An exact transcription of all the data is the expected reply.

○ ○ ○ ○ ○

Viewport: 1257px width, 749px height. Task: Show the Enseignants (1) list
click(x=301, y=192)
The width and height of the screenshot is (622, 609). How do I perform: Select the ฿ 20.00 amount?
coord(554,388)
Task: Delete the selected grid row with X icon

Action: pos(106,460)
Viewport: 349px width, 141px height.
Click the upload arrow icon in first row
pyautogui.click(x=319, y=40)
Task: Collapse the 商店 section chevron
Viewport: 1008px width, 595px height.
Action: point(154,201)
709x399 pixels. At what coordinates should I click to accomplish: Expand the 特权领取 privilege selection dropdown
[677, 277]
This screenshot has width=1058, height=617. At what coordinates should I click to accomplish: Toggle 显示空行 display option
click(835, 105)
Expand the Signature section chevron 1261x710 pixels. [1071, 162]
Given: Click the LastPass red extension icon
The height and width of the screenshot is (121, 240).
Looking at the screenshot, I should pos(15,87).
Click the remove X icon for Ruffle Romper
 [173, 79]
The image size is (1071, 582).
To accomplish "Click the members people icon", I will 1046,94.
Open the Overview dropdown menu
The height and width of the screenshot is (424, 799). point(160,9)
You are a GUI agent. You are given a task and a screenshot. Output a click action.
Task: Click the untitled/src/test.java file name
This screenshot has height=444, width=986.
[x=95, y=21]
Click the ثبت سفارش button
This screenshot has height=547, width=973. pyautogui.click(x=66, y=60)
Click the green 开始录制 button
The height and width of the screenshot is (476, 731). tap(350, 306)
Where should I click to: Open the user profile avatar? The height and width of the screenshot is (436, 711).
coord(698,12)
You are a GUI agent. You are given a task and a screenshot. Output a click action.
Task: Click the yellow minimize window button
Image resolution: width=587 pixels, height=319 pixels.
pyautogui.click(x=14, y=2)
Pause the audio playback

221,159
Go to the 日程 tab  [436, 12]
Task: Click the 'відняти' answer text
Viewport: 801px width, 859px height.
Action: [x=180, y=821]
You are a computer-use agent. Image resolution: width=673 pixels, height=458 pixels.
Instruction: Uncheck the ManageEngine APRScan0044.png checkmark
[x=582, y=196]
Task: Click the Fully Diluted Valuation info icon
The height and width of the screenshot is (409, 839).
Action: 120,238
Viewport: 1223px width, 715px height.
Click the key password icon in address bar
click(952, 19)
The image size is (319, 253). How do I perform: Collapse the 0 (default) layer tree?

○ ○ ○ ○ ○

ANSWER TO THIS PROBLEM
Viewport: 1257px width, 749px height. Task: Show the Enseignants (1) list
click(x=301, y=192)
The width and height of the screenshot is (622, 609). How do I perform: Select the ฿ 20.00 amount?
coord(554,388)
Task: Delete the selected grid row with X icon

Action: pos(106,460)
Viewport: 349px width, 141px height.
Click the upload arrow icon in first row
pyautogui.click(x=319, y=40)
Task: Collapse the 商店 section chevron
Viewport: 1008px width, 595px height.
Action: point(154,201)
709x399 pixels. At what coordinates should I click to accomplish: Expand the 特权领取 privilege selection dropdown
[677, 277]
This screenshot has width=1058, height=617. At what coordinates should I click to accomplish: Toggle 显示空行 display option
click(835, 105)
Expand the Signature section chevron 1261x710 pixels. [1071, 162]
Given: Click the LastPass red extension icon
The height and width of the screenshot is (121, 240).
Looking at the screenshot, I should pos(15,87).
Click the remove X icon for Ruffle Romper
 [173, 79]
The image size is (1071, 582).
To accomplish "Click the members people icon", I will 1046,94.
Open the Overview dropdown menu
The height and width of the screenshot is (424, 799). point(160,9)
You are a GUI agent. You are given a task and a screenshot. Output a click action.
Task: Click the untitled/src/test.java file name
This screenshot has height=444, width=986.
[x=95, y=21]
Click the ثبت سفارش button
This screenshot has height=547, width=973. pyautogui.click(x=66, y=60)
Click the green 开始录制 button
The height and width of the screenshot is (476, 731). tap(350, 306)
Where should I click to: Open the user profile avatar? The height and width of the screenshot is (436, 711).
coord(698,12)
You are a GUI agent. You are given a task and a screenshot. Output a click action.
Task: Click the yellow minimize window button
Image resolution: width=587 pixels, height=319 pixels.
pyautogui.click(x=14, y=2)
Pause the audio playback

221,159
Go to the 日程 tab  [436, 12]
Task: Click the 'відняти' answer text
Viewport: 801px width, 859px height.
Action: [x=180, y=821]
You are a computer-use agent. Image resolution: width=673 pixels, height=458 pixels.
Instruction: Uncheck the ManageEngine APRScan0044.png checkmark
[x=582, y=196]
Task: Click the Fully Diluted Valuation info icon
The height and width of the screenshot is (409, 839).
Action: 120,238
Viewport: 1223px width, 715px height.
Click the key password icon in address bar
click(952, 19)
The image size is (319, 253). How do I perform: Collapse the 0 (default) layer tree?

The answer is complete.